IQTest.com claims that 5.42 million people have taken their online IQ test, which sends a small shudder through my spine.
"Previously offered only to corporations, schools, and in certified professional applications," they declare, "it is now available to you." Later, they quietly acknowledge that their test is "not intended for professional use [but rather] for personal entertainment purposes."
Far
be it from me to tell people how to entertain themselves; if anyone is taking
this test as an alternative to online porn or fart jokes, I guess I can't
complain.
But
presumably some of these 5.42 million people are taking the test to see how
smart they are, to know what their potential is. And at that point the
entertainment goes from comedy to tragedy. For starters, the IQtest.com is not
even a gross simplification of the Stanford-Binet Intelligene Scales. It tests
just a few logical thinking skills in the narrowest possible way.
More
importantly, even authentic IQ tests do not reveal any sort of innate
intelligence (as discussed in my IQ
FAQ). They cannot reveal your true potential. They only reveal the current
state of your academic skills, in comparison to others of the same age. That's
not an insignificant thing, but it is very far indeed from the portrayal of IQ
as a revelation of one's inner-smarts.
Some
people are actually plunking down cash to get the full report from IQTest.com.

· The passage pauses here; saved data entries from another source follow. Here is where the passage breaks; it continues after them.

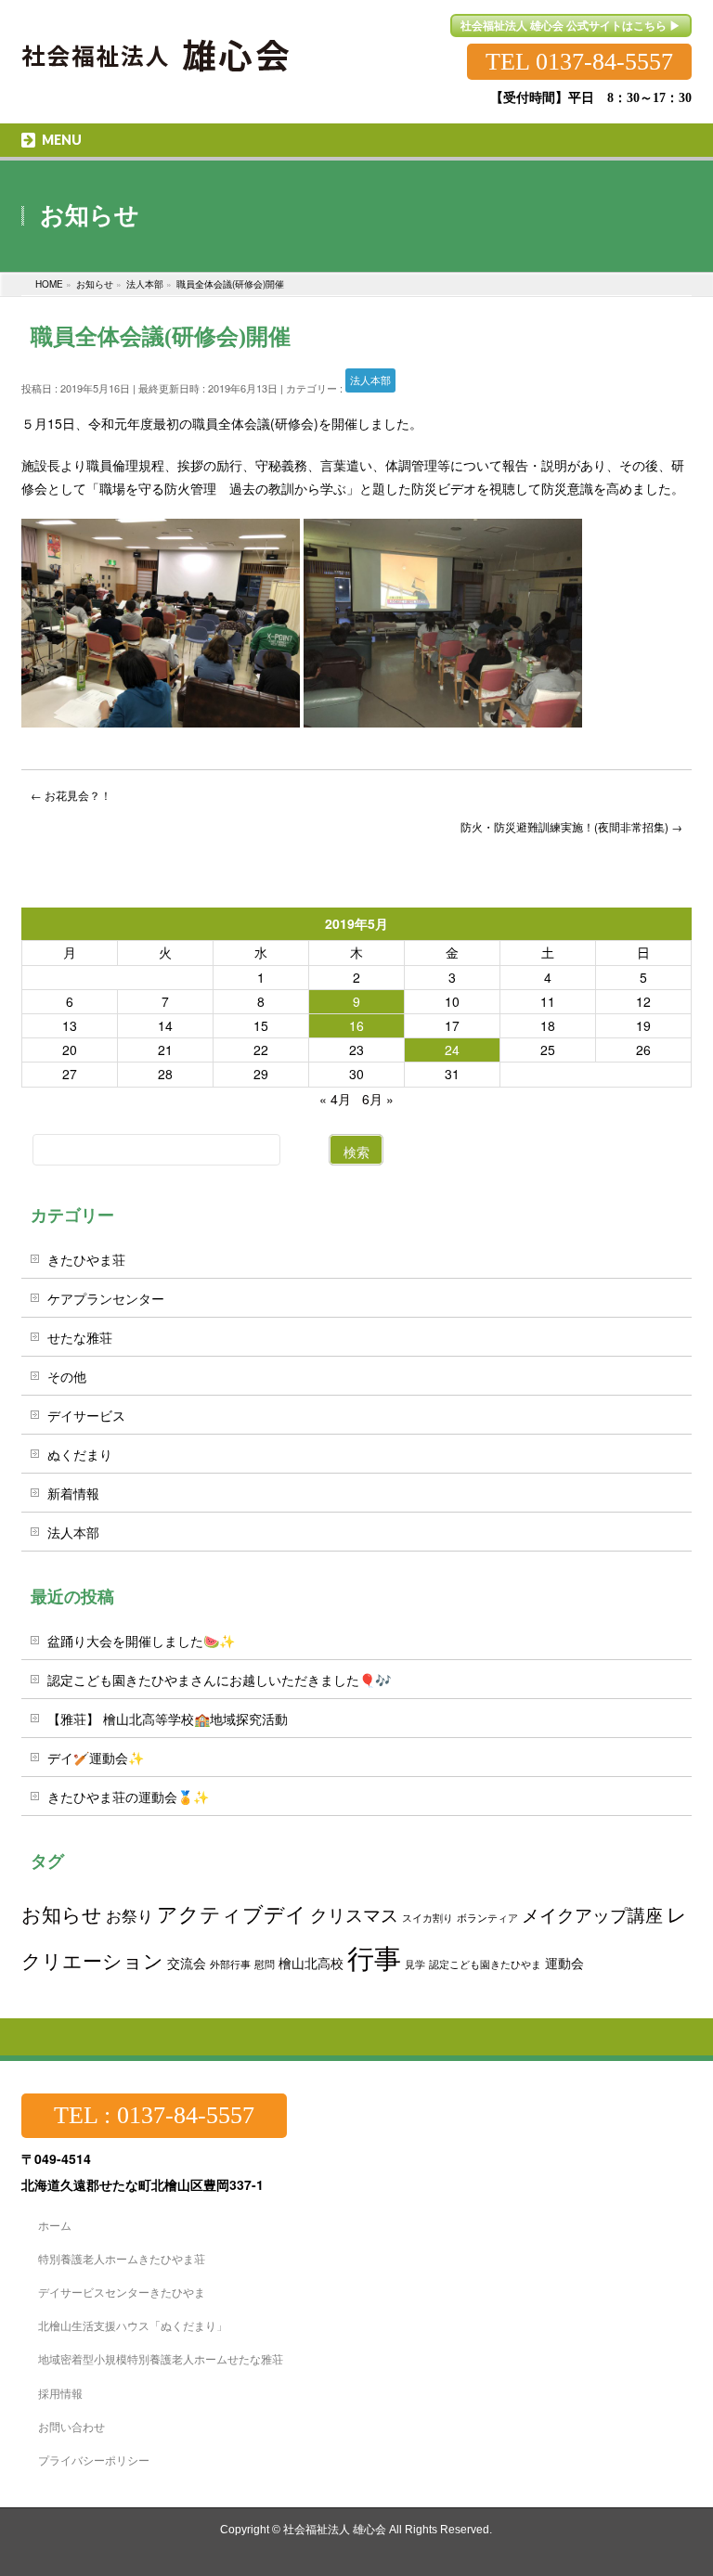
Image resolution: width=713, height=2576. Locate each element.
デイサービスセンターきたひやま (121, 2291)
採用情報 (60, 2393)
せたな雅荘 (79, 1337)
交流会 (186, 1962)
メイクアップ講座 (592, 1913)
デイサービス (86, 1415)
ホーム (54, 2225)
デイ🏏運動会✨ (95, 1757)
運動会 (564, 1962)
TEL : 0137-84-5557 (154, 2115)
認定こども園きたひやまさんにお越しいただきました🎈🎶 (219, 1679)
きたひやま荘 (86, 1259)
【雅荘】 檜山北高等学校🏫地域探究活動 (167, 1718)
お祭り (129, 1915)
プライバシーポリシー (93, 2459)
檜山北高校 (311, 1962)
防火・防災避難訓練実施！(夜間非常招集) (571, 826)
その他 (66, 1376)
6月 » (378, 1098)
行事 (374, 1956)
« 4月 (335, 1098)
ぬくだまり (79, 1454)
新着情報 (73, 1493)
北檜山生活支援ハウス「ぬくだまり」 (132, 2325)
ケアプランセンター (105, 1298)
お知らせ (61, 1913)
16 (356, 1025)
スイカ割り (427, 1918)
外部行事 (230, 1964)
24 (452, 1049)
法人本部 (370, 379)
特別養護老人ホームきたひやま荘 (121, 2258)
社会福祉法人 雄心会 (334, 2529)
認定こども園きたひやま (485, 1964)
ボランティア (487, 1918)
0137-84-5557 (604, 61)
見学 (415, 1964)
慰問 (264, 1964)
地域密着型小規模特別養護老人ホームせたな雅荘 (160, 2358)
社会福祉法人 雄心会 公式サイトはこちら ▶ (570, 25)
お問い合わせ (71, 2426)
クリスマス (354, 1913)
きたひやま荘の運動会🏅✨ (128, 1796)
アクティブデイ (231, 1913)
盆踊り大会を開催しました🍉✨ (141, 1640)
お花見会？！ (71, 795)
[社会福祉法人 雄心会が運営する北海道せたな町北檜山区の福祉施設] (156, 44)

That, to me is like a bad Jeff Foxworthy joke. You know your IQ ain't that
high if you're paying money for an online IQ test.
At least porn is honest. These tests are furtively exploiting and perpetuating a person's anxieties -- for cash. In fact, anyone taking online IQ test seriously is getting caught up in the century-long but now-disproven "entity" theory of intelligence. We now understand that intelligence is not a *thing* one has a certain amount of, but a process of acquiring skills.